The general pattern of usage is to instantiate the ReCaptcha class with your secret key, specify any additional validation rules, and then call verify() with the reCAPTCHA response and user's IP address. For example:

<?php
$recaptcha = new \ReCaptcha\ReCaptcha($secret);
$resp = $recaptcha->setExpectedHostname('recaptcha-demo.appspot.com')
                  ->verify($gRecaptchaResponse, $remoteIp);
if ($resp->isSuccess()) {
    // Verified!
} else {
    $errors = $resp->getErrorCodes();
}

The ReCaptcha class automatically chooses a method to communicate with the reCAPTCHA service based on your server's capabilities. See the Alternate request methods section in the README for more details.

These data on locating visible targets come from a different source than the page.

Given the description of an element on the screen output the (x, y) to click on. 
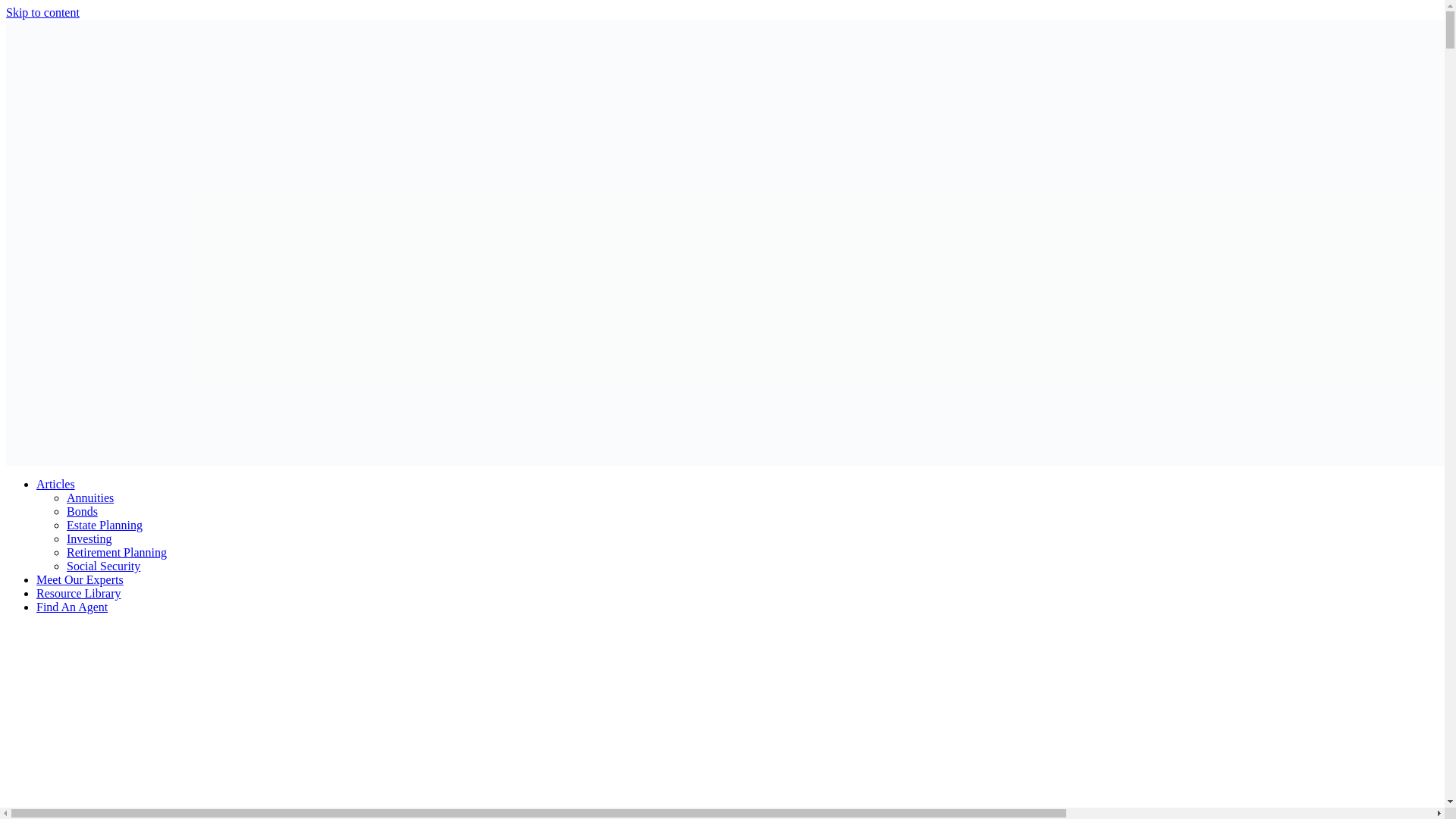
Retirement Planning (116, 552)
Investing (89, 538)
Skip to content (42, 11)
Resource Library (78, 593)
Annuities (89, 497)
Estate Planning (104, 524)
Meet Our Experts (79, 579)
Social Security (102, 565)
Bonds (81, 511)
Articles (55, 483)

Adding new request methods

Create a class that implements the RequestMethod interface. The convention is to name this class RequestMethod\MethodTypePost. Take a look at RequestMethod\CurlPost with the matching RequestMethod/CurlPostTest to see this pattern in action.

Error conventions

The client returns the response as provided by the reCAPTCHA services augmented with additional error codes based on the client's checks. When adding a new RequestMethod ensure that it returns the ReCaptcha::E_CONNECTION_FAILED and ReCaptcha::E_BAD_RESPONSE where appropriate.